▶ [Problem to solve]: Repeat each record below exactly as it is written.

Extracted data entries

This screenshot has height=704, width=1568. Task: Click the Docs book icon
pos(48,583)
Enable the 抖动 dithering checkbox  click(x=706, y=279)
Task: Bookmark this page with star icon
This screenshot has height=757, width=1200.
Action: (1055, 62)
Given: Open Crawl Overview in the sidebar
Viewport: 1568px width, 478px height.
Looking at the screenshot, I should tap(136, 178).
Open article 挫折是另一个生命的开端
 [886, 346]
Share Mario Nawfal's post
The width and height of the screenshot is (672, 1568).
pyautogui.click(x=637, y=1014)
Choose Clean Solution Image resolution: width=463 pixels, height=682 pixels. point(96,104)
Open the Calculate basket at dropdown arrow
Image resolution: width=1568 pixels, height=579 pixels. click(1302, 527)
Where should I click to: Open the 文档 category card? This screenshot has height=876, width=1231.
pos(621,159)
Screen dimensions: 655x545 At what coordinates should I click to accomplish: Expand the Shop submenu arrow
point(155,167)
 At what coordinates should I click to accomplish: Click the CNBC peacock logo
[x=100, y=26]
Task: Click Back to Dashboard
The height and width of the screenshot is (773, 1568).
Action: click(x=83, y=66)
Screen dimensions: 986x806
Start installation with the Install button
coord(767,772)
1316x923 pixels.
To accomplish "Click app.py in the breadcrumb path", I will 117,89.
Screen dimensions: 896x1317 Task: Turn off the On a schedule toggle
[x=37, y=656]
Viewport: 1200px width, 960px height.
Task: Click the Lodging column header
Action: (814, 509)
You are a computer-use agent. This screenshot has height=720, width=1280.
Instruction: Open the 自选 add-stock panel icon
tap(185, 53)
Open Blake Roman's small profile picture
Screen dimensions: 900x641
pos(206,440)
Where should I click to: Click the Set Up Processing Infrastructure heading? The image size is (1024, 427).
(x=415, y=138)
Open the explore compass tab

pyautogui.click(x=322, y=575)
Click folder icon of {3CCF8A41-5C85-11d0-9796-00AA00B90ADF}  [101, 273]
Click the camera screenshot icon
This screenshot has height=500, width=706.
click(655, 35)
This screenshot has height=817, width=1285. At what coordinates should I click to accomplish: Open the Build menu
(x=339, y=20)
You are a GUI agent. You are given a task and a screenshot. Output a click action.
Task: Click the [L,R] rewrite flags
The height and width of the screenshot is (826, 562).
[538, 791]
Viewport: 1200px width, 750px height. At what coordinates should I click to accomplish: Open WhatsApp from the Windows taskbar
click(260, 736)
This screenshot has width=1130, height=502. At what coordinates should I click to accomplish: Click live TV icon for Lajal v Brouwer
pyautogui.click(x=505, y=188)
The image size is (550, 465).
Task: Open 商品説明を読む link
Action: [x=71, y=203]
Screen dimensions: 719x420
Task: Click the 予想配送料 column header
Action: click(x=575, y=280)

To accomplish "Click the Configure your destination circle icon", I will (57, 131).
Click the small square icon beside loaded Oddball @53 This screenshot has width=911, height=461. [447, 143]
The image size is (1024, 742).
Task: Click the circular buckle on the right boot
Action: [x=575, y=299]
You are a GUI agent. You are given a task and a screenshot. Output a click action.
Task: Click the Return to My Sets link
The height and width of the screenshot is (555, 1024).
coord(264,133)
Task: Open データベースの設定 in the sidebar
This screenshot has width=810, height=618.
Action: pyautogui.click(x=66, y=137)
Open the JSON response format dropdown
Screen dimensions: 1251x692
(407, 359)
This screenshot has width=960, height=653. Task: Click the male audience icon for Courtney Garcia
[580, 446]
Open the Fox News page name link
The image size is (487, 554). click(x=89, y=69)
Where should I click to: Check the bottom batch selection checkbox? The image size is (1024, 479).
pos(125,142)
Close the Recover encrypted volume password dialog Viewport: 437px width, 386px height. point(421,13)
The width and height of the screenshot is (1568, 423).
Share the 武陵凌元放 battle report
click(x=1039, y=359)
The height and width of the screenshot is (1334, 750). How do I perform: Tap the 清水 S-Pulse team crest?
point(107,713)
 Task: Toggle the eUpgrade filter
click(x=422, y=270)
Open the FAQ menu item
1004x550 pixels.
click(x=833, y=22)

▶ [Solution]:
This screenshot has height=704, width=1568. Task: Click the Docs book icon
pos(48,583)
Enable the 抖动 dithering checkbox  click(x=706, y=279)
Task: Bookmark this page with star icon
This screenshot has height=757, width=1200.
Action: (1055, 62)
Given: Open Crawl Overview in the sidebar
Viewport: 1568px width, 478px height.
Looking at the screenshot, I should tap(136, 178).
Open article 挫折是另一个生命的开端
 [886, 346]
Share Mario Nawfal's post
The width and height of the screenshot is (672, 1568).
pyautogui.click(x=637, y=1014)
Choose Clean Solution Image resolution: width=463 pixels, height=682 pixels. point(96,104)
Open the Calculate basket at dropdown arrow
Image resolution: width=1568 pixels, height=579 pixels. click(1302, 527)
Where should I click to: Open the 文档 category card? This screenshot has height=876, width=1231.
pos(621,159)
Screen dimensions: 655x545 At what coordinates should I click to accomplish: Expand the Shop submenu arrow
point(155,167)
 At what coordinates should I click to accomplish: Click the CNBC peacock logo
[x=100, y=26]
Task: Click Back to Dashboard
The height and width of the screenshot is (773, 1568).
Action: click(x=83, y=66)
Screen dimensions: 986x806
Start installation with the Install button
coord(767,772)
1316x923 pixels.
To accomplish "Click app.py in the breadcrumb path", I will 117,89.
Screen dimensions: 896x1317 Task: Turn off the On a schedule toggle
[x=37, y=656]
Viewport: 1200px width, 960px height.
Task: Click the Lodging column header
Action: (814, 509)
You are a computer-use agent. This screenshot has height=720, width=1280.
Instruction: Open the 自选 add-stock panel icon
tap(185, 53)
Open Blake Roman's small profile picture
Screen dimensions: 900x641
pos(206,440)
Where should I click to: Click the Set Up Processing Infrastructure heading? The image size is (1024, 427).
(x=415, y=138)
Open the explore compass tab

pyautogui.click(x=322, y=575)
Click folder icon of {3CCF8A41-5C85-11d0-9796-00AA00B90ADF}  [101, 273]
Click the camera screenshot icon
This screenshot has height=500, width=706.
click(655, 35)
This screenshot has height=817, width=1285. At what coordinates should I click to accomplish: Open the Build menu
(x=339, y=20)
You are a GUI agent. You are given a task and a screenshot. Output a click action.
Task: Click the [L,R] rewrite flags
The height and width of the screenshot is (826, 562).
[538, 791]
Viewport: 1200px width, 750px height. At what coordinates should I click to accomplish: Open WhatsApp from the Windows taskbar
click(260, 736)
This screenshot has width=1130, height=502. At what coordinates should I click to accomplish: Click live TV icon for Lajal v Brouwer
pyautogui.click(x=505, y=188)
The image size is (550, 465).
Task: Open 商品説明を読む link
Action: [x=71, y=203]
Screen dimensions: 719x420
Task: Click the 予想配送料 column header
Action: click(x=575, y=280)

To accomplish "Click the Configure your destination circle icon", I will (57, 131).
Click the small square icon beside loaded Oddball @53 This screenshot has width=911, height=461. [447, 143]
The image size is (1024, 742).
Task: Click the circular buckle on the right boot
Action: [x=575, y=299]
You are a GUI agent. You are given a task and a screenshot. Output a click action.
Task: Click the Return to My Sets link
The height and width of the screenshot is (555, 1024).
coord(264,133)
Task: Open データベースの設定 in the sidebar
This screenshot has width=810, height=618.
Action: pyautogui.click(x=66, y=137)
Open the JSON response format dropdown
Screen dimensions: 1251x692
(407, 359)
This screenshot has width=960, height=653. Task: Click the male audience icon for Courtney Garcia
[580, 446]
Open the Fox News page name link
The image size is (487, 554). click(x=89, y=69)
Where should I click to: Check the bottom batch selection checkbox? The image size is (1024, 479).
pos(125,142)
Close the Recover encrypted volume password dialog Viewport: 437px width, 386px height. point(421,13)
The width and height of the screenshot is (1568, 423).
Share the 武陵凌元放 battle report
click(x=1039, y=359)
The height and width of the screenshot is (1334, 750). How do I perform: Tap the 清水 S-Pulse team crest?
point(107,713)
 Task: Toggle the eUpgrade filter
click(x=422, y=270)
Open the FAQ menu item
1004x550 pixels.
click(x=833, y=22)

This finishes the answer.